▶ WHAT TO WORK ON
Leaving out the pictures, return word for word the stretch of entries below from the line holding "Open the Status dropdown showing Planned" through the line holding "You are a computer-use".

▶ DATA EXCERPTS

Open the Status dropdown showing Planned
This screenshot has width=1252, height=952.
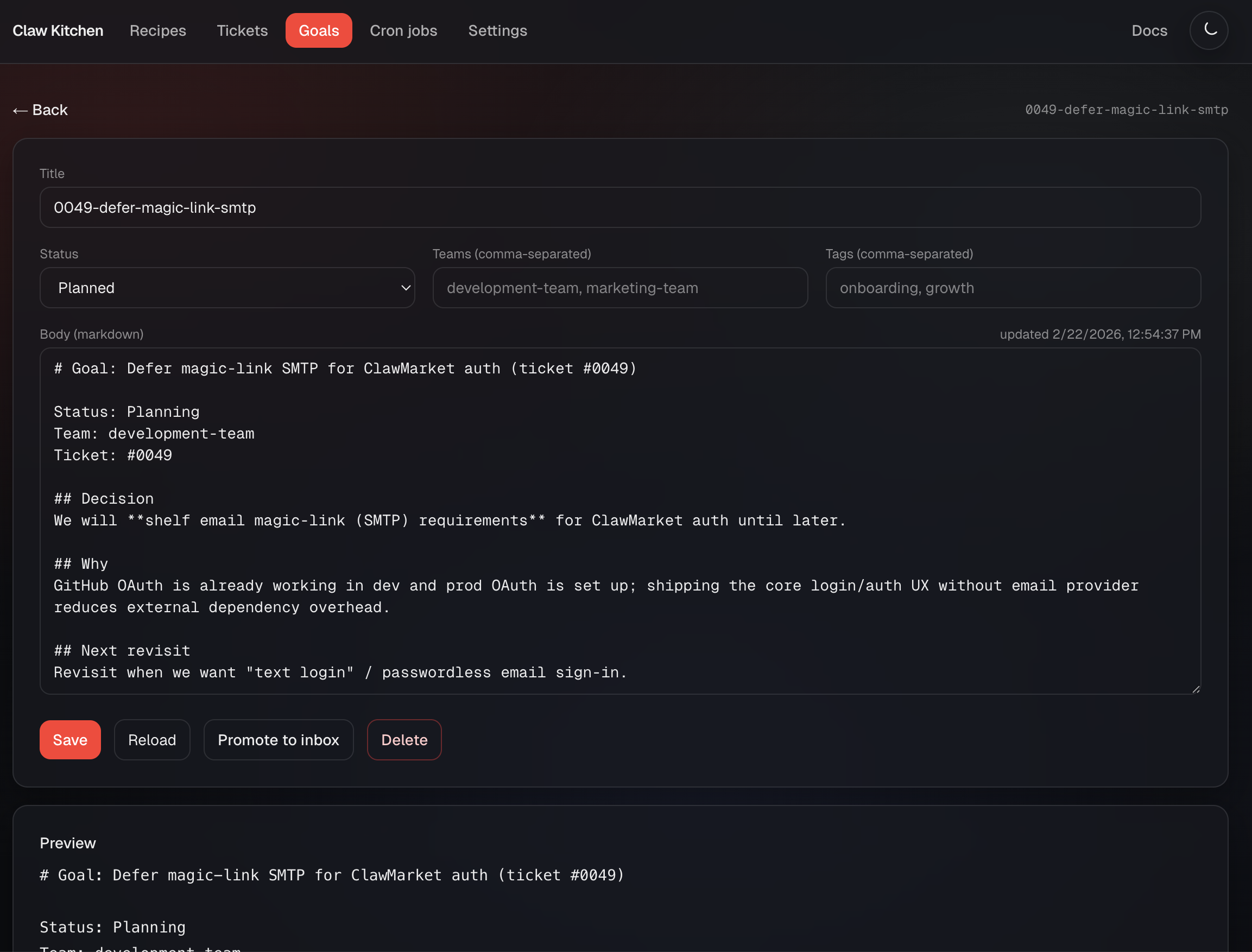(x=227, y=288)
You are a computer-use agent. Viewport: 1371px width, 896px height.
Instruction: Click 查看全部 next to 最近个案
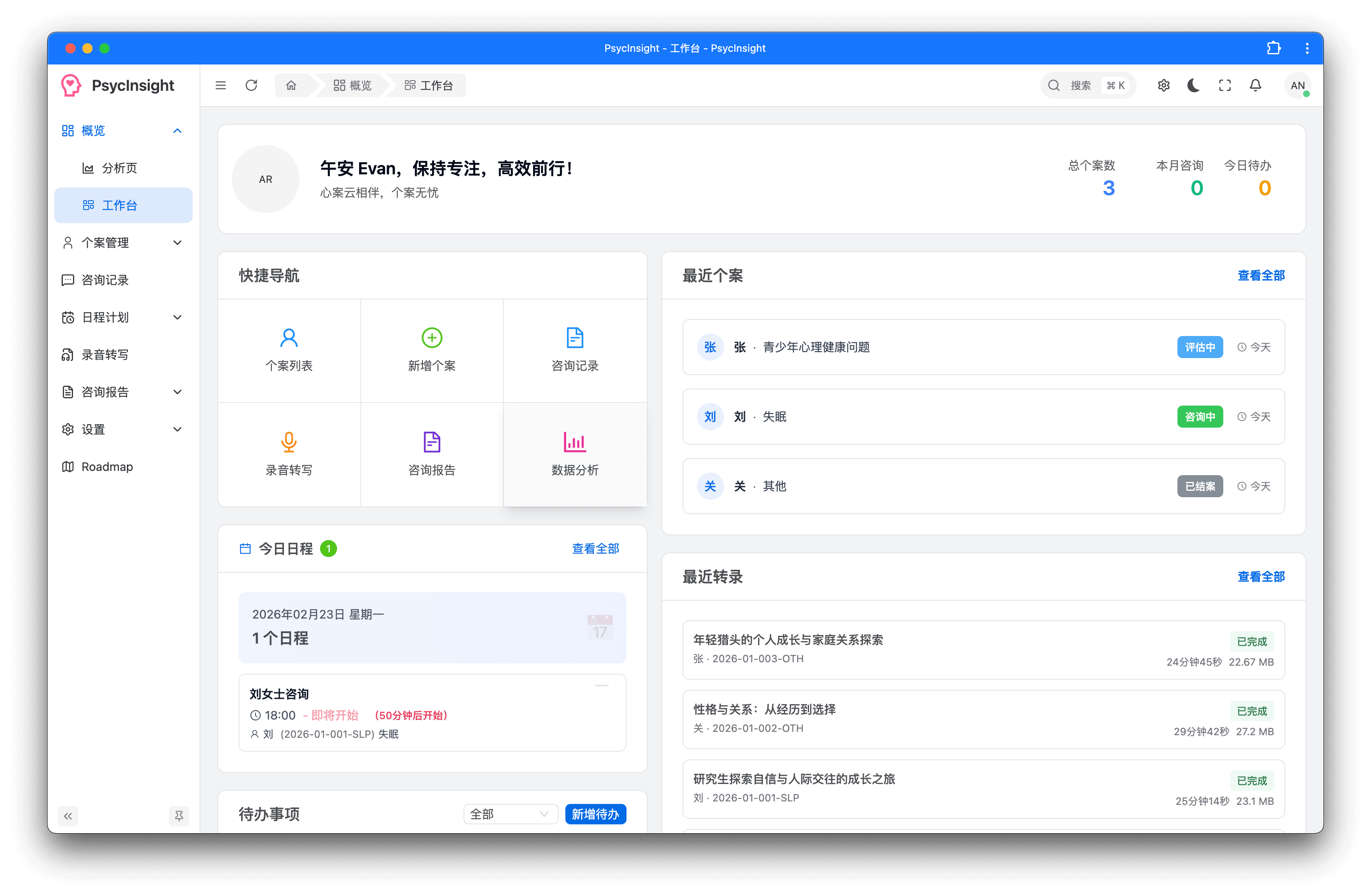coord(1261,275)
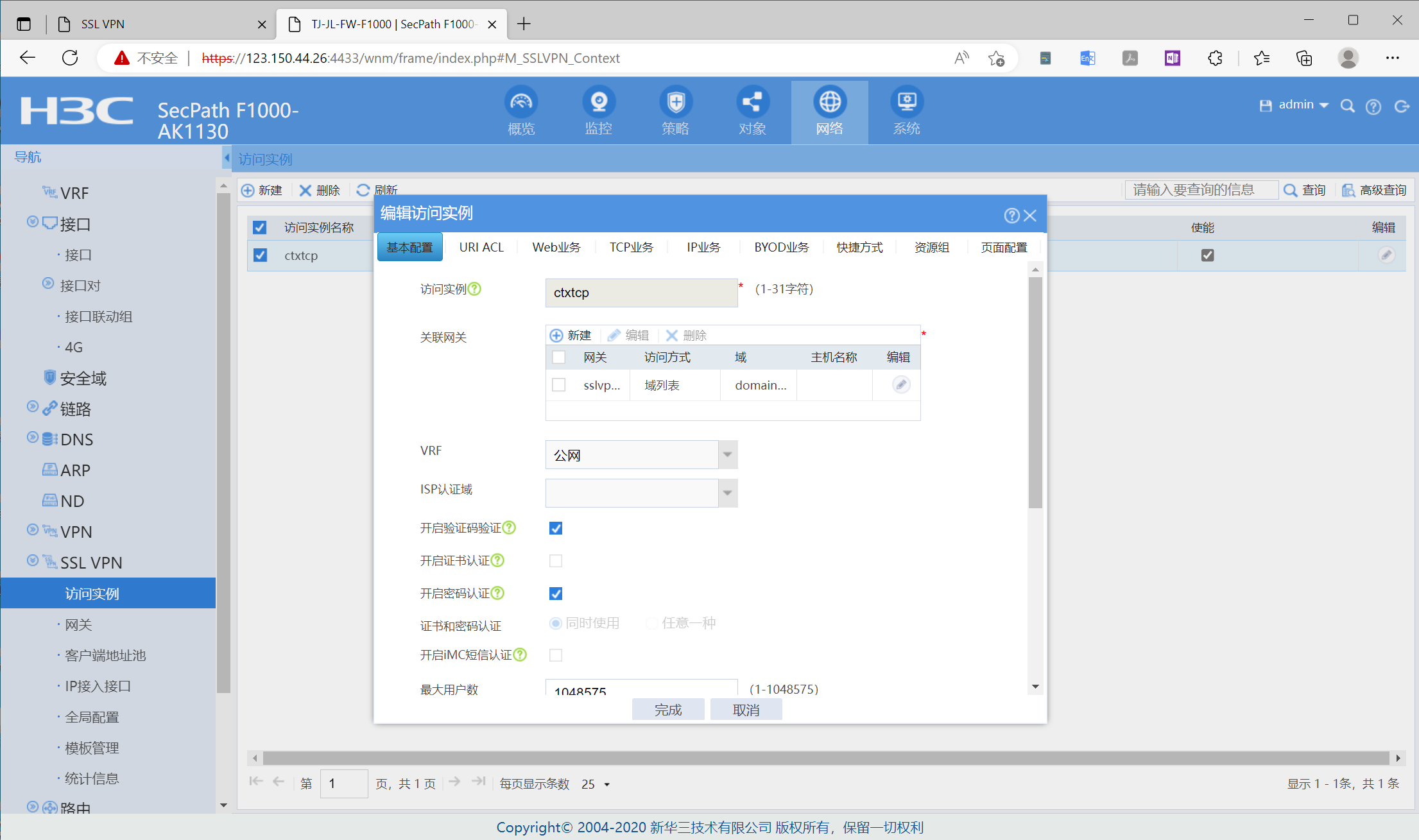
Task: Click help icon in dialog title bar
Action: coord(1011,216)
==
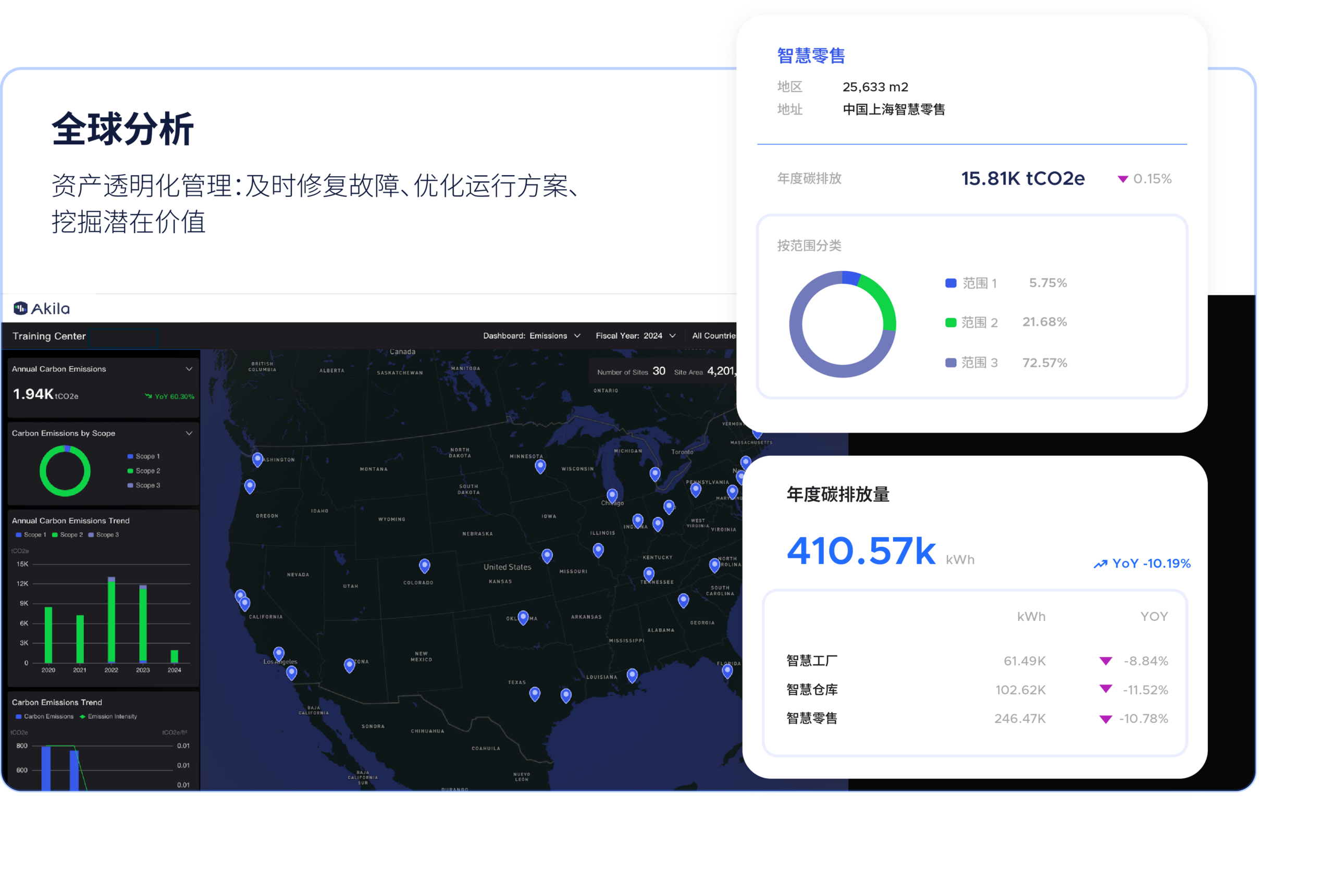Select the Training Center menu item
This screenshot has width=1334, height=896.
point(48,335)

▶ EXERCISE OUTPUT
Open the Status dropdown showing Planned
This screenshot has width=1252, height=952.
(x=227, y=288)
You are a computer-use agent. Viewport: 1371px width, 896px height.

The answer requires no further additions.